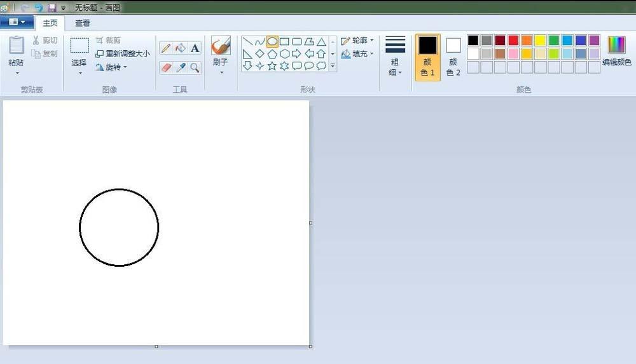Pick the yellow color swatch
The width and height of the screenshot is (636, 364).
pos(540,41)
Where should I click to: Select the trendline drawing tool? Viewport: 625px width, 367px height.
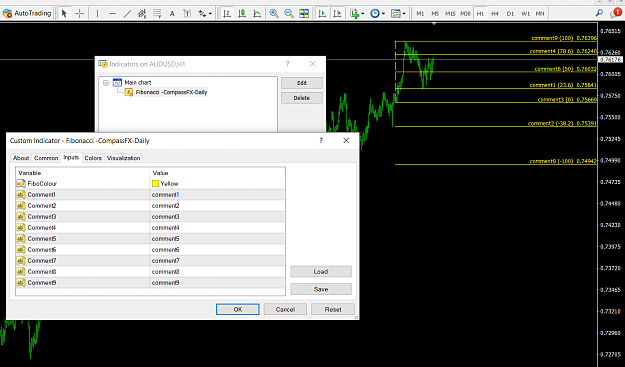point(127,14)
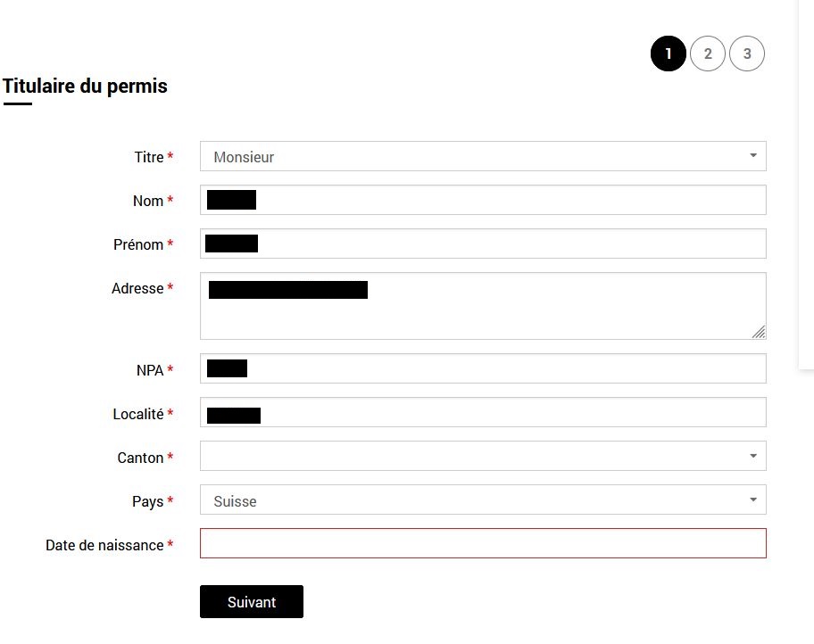Click the Titulaire du permis heading
Screen dimensions: 814x644
(85, 87)
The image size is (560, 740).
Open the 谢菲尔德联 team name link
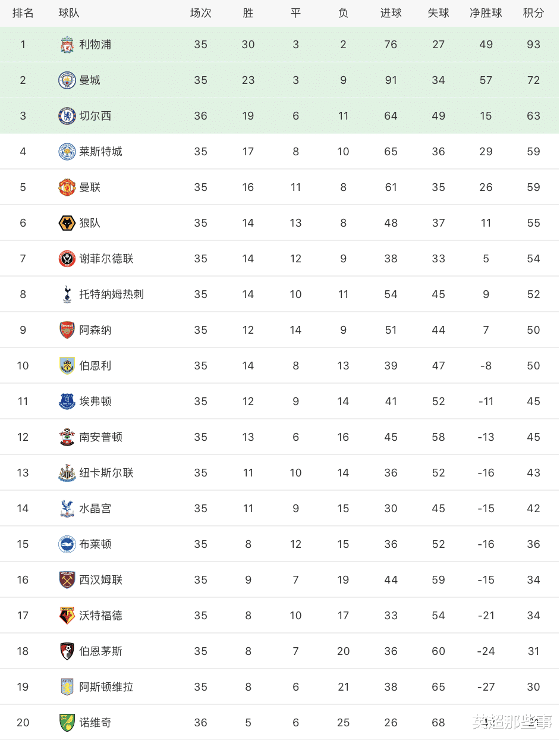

* [Task item] Produce an exact copy of the lines from the line containing "Where should I" to the end of the material, both ends included, and omit every picture.

* [Answer]
Where should I click to: Select the trendline drawing tool? Viewport: 625px width, 367px height.
point(127,14)
Click the Titulaire du permis heading
Screen dimensions: 814x644
(85, 87)
The image size is (560, 740).
Open the 谢菲尔德联 team name link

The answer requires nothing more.